Diagnosis and Differential Diagnosis Problems with Histological Variants of Benign Liver Neoplasms

Rocío del Pilar López Panqueva MD. (1)

(1) Pathologist at the Hospital Universitario Fundación Santa Fe de Bogotá and the Universidad de Los Andes in Bogotá, Colombia.

Received:    19-02-15   Accepted:    26-02-15

Abstract

A basic principle of pathology is that neoplasms differ according to their cells of origin. Neoplasms of the liver resemble its constituent liver, biliary, epithelial, endothelial, mesenchymal cells or some combination of these different types of cells.

It is important to remember here that metastases are the most frequent malignant liver tumor occurring at ratio of 30: 1 in patients without underlying chronic liver disease or cirrhosis. Metastases are rare in cirrhotic livers. The most common primary sites are the colon, pancreas, common bile duct, stomach, neuroendocrine tumors and GIST, or extraintestinal tumors from the lung, breast, head, neck and skin (1).

In this article we review only the most frequent benign neoplasms and tumor-like lesions with particular emphasis on diagnostic difficulties, special studies, and the usefulness of immunohistochemical or molecular studies for proper classification and differential diagnosis.

Keywords

Benign liver tumors, adenoma, focal nodular hyperplasia, nodular regenerative hyperplasia, hemangioma, angiomyolipoma, hamartoma, biliary hamartoma, mesenchymal hamartoma, von Meyenberg complexes, simple cysts, mucinous neoplasms, biliary cystadenoma, intraductal papillary neoplasms bile.

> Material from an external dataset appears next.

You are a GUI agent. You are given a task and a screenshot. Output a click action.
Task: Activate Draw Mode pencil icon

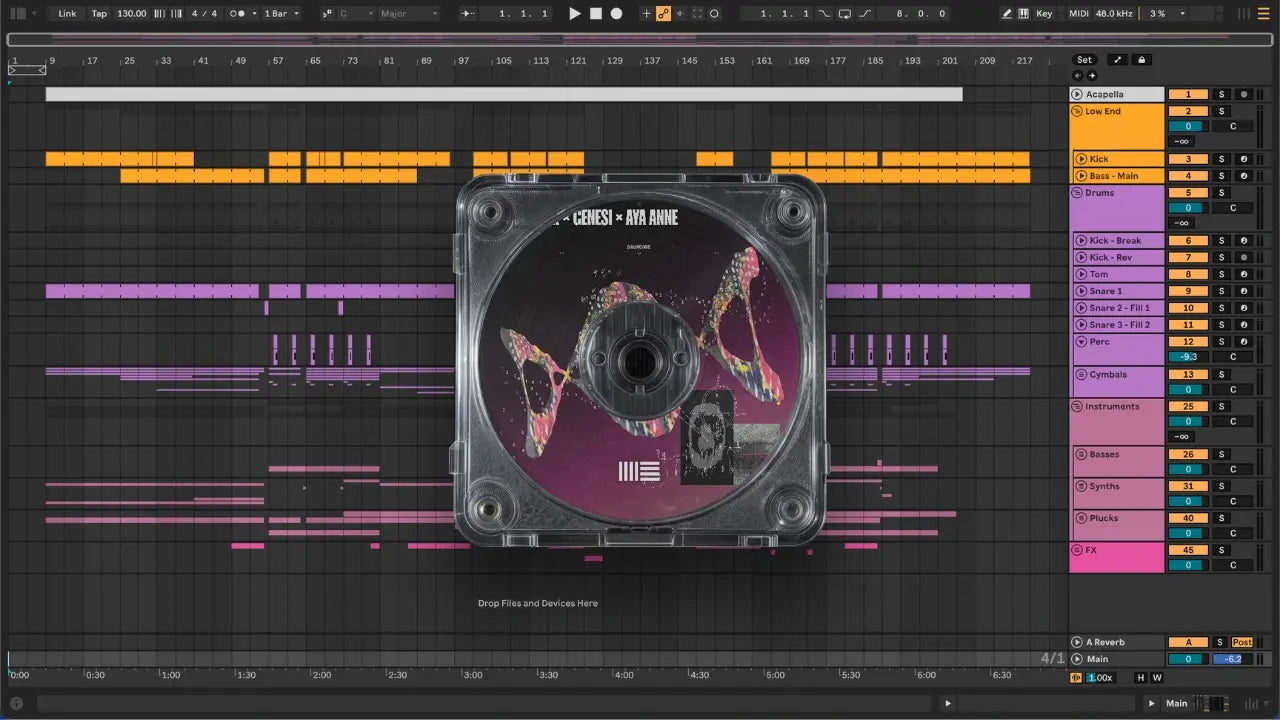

A simple classification of benign and malignant primary tumors and tumor-like lesions is summarized in Table 1.

HEPATOCELLULAR ADENOMAS

Hepatocellular adenomas (HCAs) are benign hepatocellular neoplasias which most often occur in young women of childbearing age who have histories of oral contraceptive, estrogen or exogenous androgen use. The annual incidence among women who take oral contraceptives is 4.3 per 100,000 in the USA and Europe. Other risk factors that have been described include deposit type diseases such as tyrosinemia, galactosemia, and familial diabetes. Among male patients glycogen storage disease type I, III or IV. Malignant transformations occur in 10% of cases (2).

HCAs are most often found incidental to MRIs or CT scans. When the adenoma is large, abdominal pain, a palpable mass and intra-abdominal or intramural bleeding may be the main clinical manifestations. The risk of rupture is greater in masses that are larger than 7 cm and when a patient has a history of using oral contraceptives.

These tumors are well defined individual masses that are not when the liver is not cirrhotic. When there are more than 10 nodes, the condition is called hepatic adenomatosis. Masses can vary in size from very small to masses than 10 cm. HCAs are monoclonal neoplasms which are associated with several recurrent mutations in genes encoding nuclear factor-1a (HNF1a), CTNNB1 which codes for B-catenin, and the APC gene (adenomatous polyposis). In 20% of cases there are alterations in the methylation of p14 (ARF) and p16 (INK4a). Familial forms of adenomatosis have heterozygous germline mutations in the HNF1A gene which are associated with MODY3. Sporadic adenomas with somatic mutations account for 85% of all cases (2-4).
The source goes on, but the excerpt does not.